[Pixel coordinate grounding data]
# # #

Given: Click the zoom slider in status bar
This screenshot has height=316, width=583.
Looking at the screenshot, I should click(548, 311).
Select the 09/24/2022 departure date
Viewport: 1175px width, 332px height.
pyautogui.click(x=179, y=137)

# # #

**Aim of the task**
Could you write out every entry above exactly as it appears?

**Solved problem**
Given: Click the zoom slider in status bar
This screenshot has height=316, width=583.
Looking at the screenshot, I should click(548, 311).
Select the 09/24/2022 departure date
Viewport: 1175px width, 332px height.
pyautogui.click(x=179, y=137)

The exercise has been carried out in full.